● **Written problem**: Retype the records below exactly, including every line of each one, but leave out the pictures.

[Saved data entries]
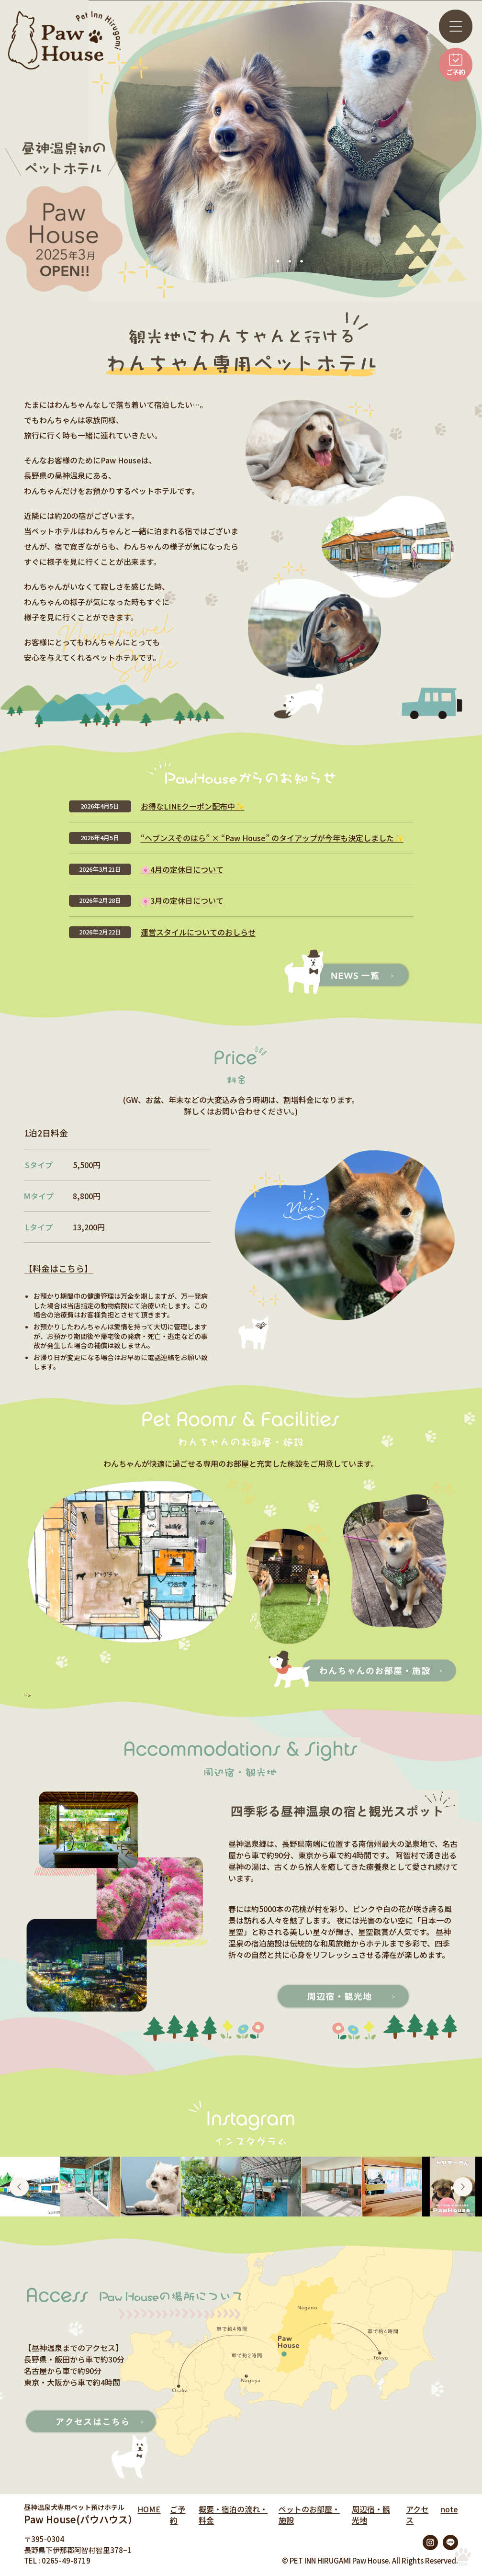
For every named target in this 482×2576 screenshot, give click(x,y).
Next (462, 2186)
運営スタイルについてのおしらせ (198, 932)
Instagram (430, 2542)
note (449, 2509)
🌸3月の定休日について (182, 900)
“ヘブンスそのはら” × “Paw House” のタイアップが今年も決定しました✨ (272, 838)
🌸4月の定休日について (182, 869)
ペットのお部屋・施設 (309, 2514)
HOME (148, 2509)
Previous (19, 2186)
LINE (450, 2542)
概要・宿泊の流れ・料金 (233, 2514)
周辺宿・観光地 (371, 2514)
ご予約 (177, 2514)
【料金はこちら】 (58, 1268)
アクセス (417, 2514)
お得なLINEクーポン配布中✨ (193, 806)
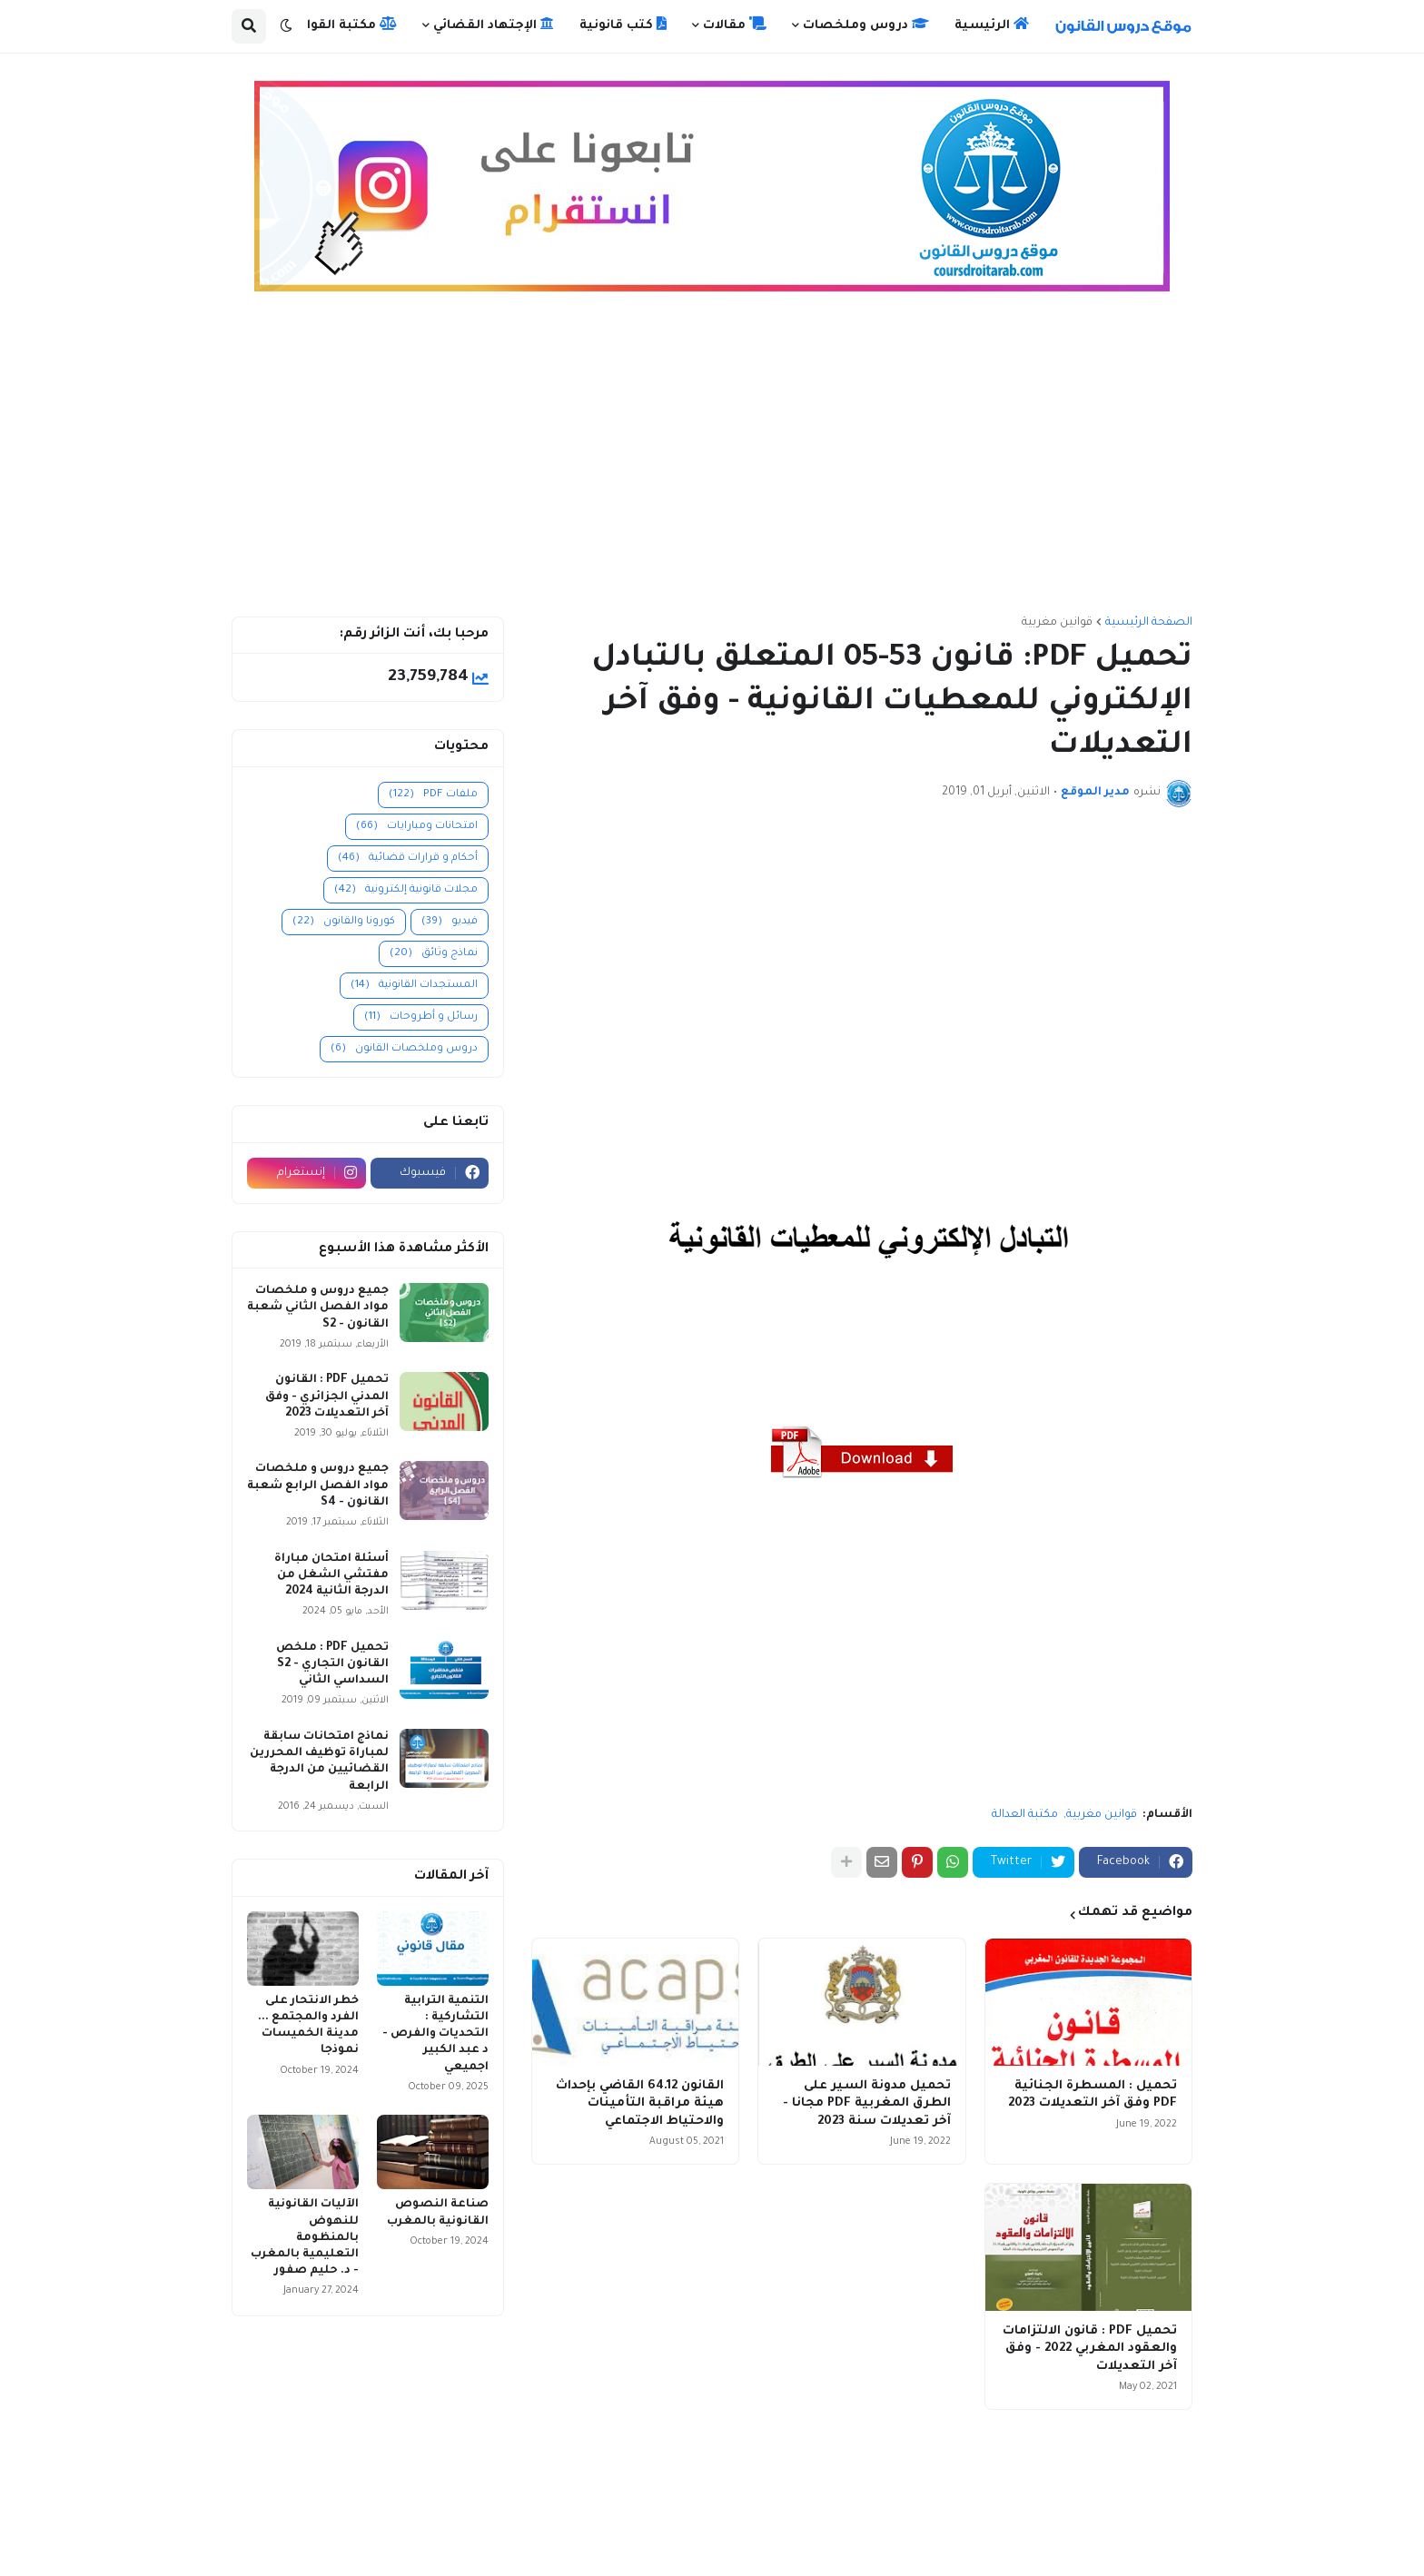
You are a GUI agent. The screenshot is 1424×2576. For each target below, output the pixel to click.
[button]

● **Answer in full**:
For every named target in this 482×2576 screenshot, give click(x,y).
Next (462, 2186)
運営スタイルについてのおしらせ (198, 932)
Instagram (430, 2542)
note (449, 2509)
🌸3月の定休日について (182, 900)
“ヘブンスそのはら” × “Paw House” のタイアップが今年も決定しました✨ (272, 838)
🌸4月の定休日について (182, 869)
ペットのお部屋・施設 (309, 2514)
HOME (148, 2509)
Previous (19, 2186)
LINE (450, 2542)
概要・宿泊の流れ・料金 (233, 2514)
周辺宿・観光地 (371, 2514)
ご予約 (177, 2514)
【料金はこちら】 (58, 1268)
アクセス (417, 2514)
お得なLINEクーポン配布中✨ (193, 806)
You are a GUI agent. The screenshot is 1424×2576. For each target below, output the pixel to click.
[button]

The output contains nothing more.